Maria Teresa Meli Corriere della Sera 28 febbraio 2023
Gli sconfitti del Pd e l’ipotesi di Bonaccini presidente per mediare
«Kiev banco di prova». L’addio di Fioroni: «Oggi il Pd diventa un partito di sinistra che non ha nulla a che fare con la nostra storia»
Comincerà in periferia una silenziosa migrazione dei dem verso altri lidi, ma i dirigenti nazionali che hanno sponsorizzato Stefano Bonaccini non se ne andranno. Non ora, almeno.
E per evitare questa sempre possibile per quanto futuribile deriva, la nuova segretaria del Pd Elly Schlein ha già in animo di far eleggere un presidente del partito che possa essere votato anche dall’ala cosiddetta riformista del Pd. I nomi sul tavolo sono due: Enrico Letta o il governatore dell’Emilia-Romagna Stefano Bonaccini. Il primo è il segretario che ha tenuto la barra dritta sull’Ucraina ma nel contempo ha consentito alla non tesserata Schlein e ad Articolo 1 di entrare nel Pd. Il secondo è lo sfidante che ha perso, ma che non rifiuterebbe un ruolo affidatogli dalla nuova leader: «Se Elly mi chiederà una mano gliela darò, starà a lei capire se e come può avere bisogno di me».

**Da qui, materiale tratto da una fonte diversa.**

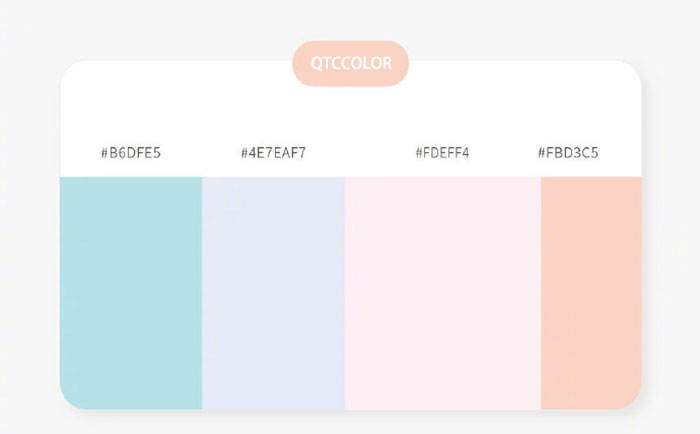Image resolution: width=700 pixels, height=434 pixels.
Task: Click the white gap between #4E7EAF7 and #FDEFF4 labels
Action: click(360, 153)
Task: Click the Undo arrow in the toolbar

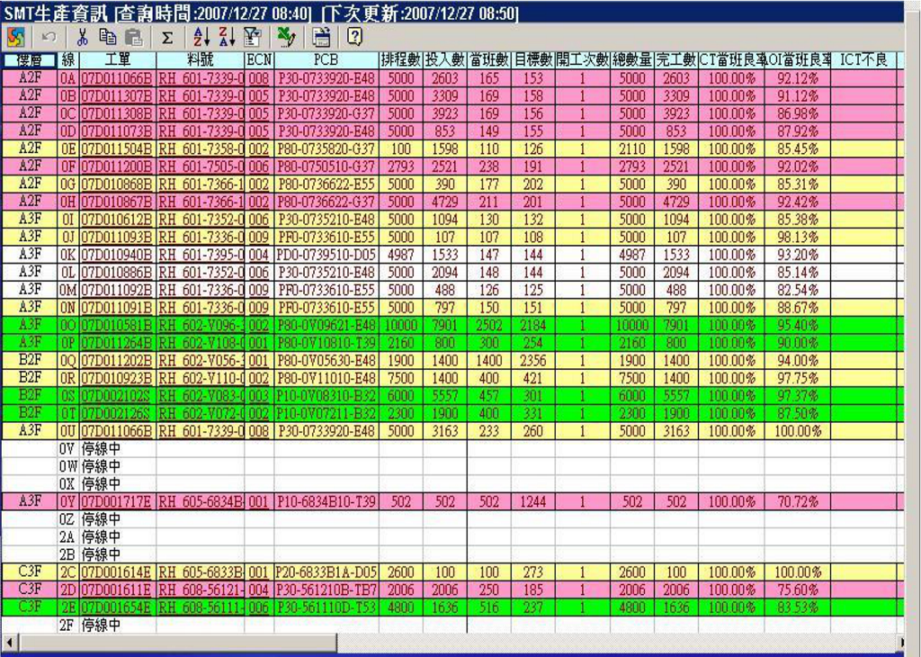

L’addio ufficiale lo dà solo Peppe Fioroni: «È un Pd distinto e distante da quello che avevamo fondato che metteva insieme culture politiche diverse. Oggi legittimamente diventa un partito di sinistra che nulla ha a che fare con la nostra storia. Per questo abbiamo dato vita a un nuovo network di cattolici, Piattaforma popolare-Tempi nuovi».
Un preavviso di «disdetta» dal «contratto» che lo lega al Pd lo dà Giorgio Gori. Un altro che non ha cariche a cui aspirare o poltrone da mantenere. Per il sindaco di Bergamo il banco di prova è l’Ucraina: se il Partito democratico continuerà sul solco tracciato da Letta, «resta il mio partito». L’Ucraina è dirimente anche per l’europarlamentare Elisabetta Gualmini. E il «giovane turco» Fausto Raciti avverte che è necessario da parte di Schlein «un sostegno primo di ambiguità all’Ucraina». «Senza — sottolinea — non ci sono più i valori fondati del Pd, su questo in molti vorremmo essere rassicurati». Se e quando ci sarà un ulteriore decreto del governo sull’invio delle armi a Kiev, nel Partito democratico potrebbe aprirsi un problema, tanto più dopo che Roberto Speranza, Pierluigi Bersani e gli altri di Articolo 1 confluiranno nei dem.
Pina Picierno, che se Bonaccini avesse vinto sarebbe diventata la sua vice, è pronta a collaborare, ma non intende fare finta di niente, come tanti suoi compagni di «cordata» pro-Bonaccini: «Era evidente che alle urne si sarebbero recati anche molti non elettori del Pd con l’obiettivo di cambiare la linea del partito. Ma un conto è il cambiamento necessario e utile, un altro è rimuovere le ragioni che hanno determinato la nascita del Pd».
Il portavoce di Base riformista Alessandro Alfieri cerca di «consolare» i suoi per evitare addii: «Adesso è opportuno prendersi qualche giorno per metabolizzare la sconfitta. Molti di noi sono preoccupati per le dinamiche che può innescare l’esito del voto, se non gestite. Tuttavia, lo voglio dire a me stesso come a tutti coloro che hanno sostenuto Bonaccini, ho l’esperienza per sapere che in politica, come nella vita, si cade e ci si r ialza. Saremo tutti leali alla nuova segretaria». Sulla stessa lunghezza d’onda Enrico Borghi: «Le novità di un voto diversificato tra iscritti ed elettori e di cambio della linea politica richiedono sensibilità e intelligenza per tenerci uniti».
E il sindaco di Milano Beppe Sala osserva: «Scontato che sarà un Pd che guarderà più a sinistra. Ma credo che nemmeno Schlein voglia puntare a un partito al 17 per cento». Ecumenico Dario Nardella: «Starà a Elly — afferma il sindaco di Firenze — avanzare un proposta, rispetto alla quale tutti noi possiamo essere chiamati alla responsabilità».